Things to do:
(1) From the forum thread on removing expanding rivets, retype the stretch from "## bren (Jul" through "about 12 total.".
(2) In the forum thread on removing expanding rivets, what tool does bren suggest for pushing the center pin through?
(3) Write what follows the last sentence of the forum thread on removing expanding rivets.

# Expanding Rivets {REMOVAL}



## pseudoX5 (Jan 13, 2003)

Hi Jon,

I was wondering if you can enlighten me by letting me know how to remove the expanding rivets from the wheel arch trim and sideskirts. I have a little project (having them painted) with the truck and it requires removing the trim so I can leave them at the body shop. Is there a way to remove them and reuse them? Thanks. 

Kind regards,
Chet


----------



## bren (Jul 1, 2002)

pseudoX5 said:


> *Hi Jon,
> 
> I was wondering if you can enlighten me by letting me know how to remove the expanding rivets from the wheel arch trim and sideskirts. I have a little project (having them painted) with the truck and it requires removing the trim so I can leave them at the body shop. Is there a way to remove them and reuse them? Thanks.
> 
> ...


To remove those you have to push the center pin through the "rivet". If you look very closely you will notice a small round plastic pin in the center of the "rivet", use an awl (sp?) to push it through....if you do this gently enough you can reuse it (if you can find it). I did this when I installed the splash guards on my coupe and only lost 1 pin out of about 12 total.

Data:
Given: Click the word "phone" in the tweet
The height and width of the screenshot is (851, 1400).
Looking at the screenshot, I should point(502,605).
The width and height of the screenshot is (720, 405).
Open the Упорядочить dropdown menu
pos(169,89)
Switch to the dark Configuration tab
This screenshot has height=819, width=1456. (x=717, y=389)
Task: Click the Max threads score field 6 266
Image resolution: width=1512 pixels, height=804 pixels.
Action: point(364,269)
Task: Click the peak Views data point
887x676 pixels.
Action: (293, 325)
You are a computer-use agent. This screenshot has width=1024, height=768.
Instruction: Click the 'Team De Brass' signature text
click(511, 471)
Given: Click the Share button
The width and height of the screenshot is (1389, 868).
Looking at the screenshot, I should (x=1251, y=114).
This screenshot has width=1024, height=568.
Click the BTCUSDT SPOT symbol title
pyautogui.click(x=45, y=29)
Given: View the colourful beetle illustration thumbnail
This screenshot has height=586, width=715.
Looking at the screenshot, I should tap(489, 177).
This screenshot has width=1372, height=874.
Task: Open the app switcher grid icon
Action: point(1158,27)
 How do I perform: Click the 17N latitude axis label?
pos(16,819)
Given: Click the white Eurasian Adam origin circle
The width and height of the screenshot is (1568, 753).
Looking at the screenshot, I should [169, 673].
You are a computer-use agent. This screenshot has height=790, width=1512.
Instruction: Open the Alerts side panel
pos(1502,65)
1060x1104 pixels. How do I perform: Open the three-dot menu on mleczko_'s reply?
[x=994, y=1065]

Responses by task:
(1)
## bren (Jul 1, 2002)

pseudoX5 said:


> *Hi Jon,
> 
> I was wondering if you can enlighten me by letting me know how to remove the expanding rivets from the wheel arch trim and sideskirts. I have a little project (having them painted) with the truck and it requires removing the trim so I can leave them at the body shop. Is there a way to remove them and reuse them? Thanks.
> 
> ...


To remove those you have to push the center pin through the "rivet". If you look very closely you will notice a small round plastic pin in the center of the "rivet", use an awl (sp?) to push it through....if you do this gently enough you can reuse it (if you can find it). I did this when I installed the splash guards on my coupe and only lost 1 pin out of about 12 total.

(2) An awl.

(3)
----------



## pseudoX5 (Jan 13, 2003)

Thanks Bren, I'll try that.:thumbup:


----------



## operaflute (Aug 18, 2005)

No choice but to break them, if you don't have access to the back side, correct? Hubby is currently trying to remove the plastic panel on the inside of the truck and it's secured with these annoying push rivets.


----------



## James (Jun 30, 2004)

I'm not sure if they're the same size the but idea might work the same. When taking apart the trunk trim I used a PCI expansion slot cover from a typical ATX computer case to remove the pin from the trunk side and lever it up. Taking your time on each pin and they just pop out pretty easily.

I used these because I had them handy and they were the only thing I could find that fit the job. You might have something else laying about to do it.


----------



## operaflute (Aug 18, 2005)

I'll forward that to the hubby, but I dunno. The pins are completely flush with the rivets... Good idea, though!


----------



## Nick325xiT 5spd (Dec 24, 2001)

operaflute said:


> I'll forward that to the hubby, but I dunno. The pins are completely flush with the rivets... Good idea, though!


Use a wire cutter. It gets under the head and pulls it up a bit. Then you can pry the pin otu in one motion. Very easy and simple. Do NOT cut the head off.


----------



## Pinecone (Apr 3, 2002)

You mean like we seem to do with at least one per car?


----------



## operaflute (Aug 18, 2005)

Ah ha! When I bought new rivets (since we ended up breaking all of the old ones in the process) they all had these nice flat heads on them!) My old ones didn't have that at all - just the pin, countersunk into the rivet. Which is why we had to break them to get them out.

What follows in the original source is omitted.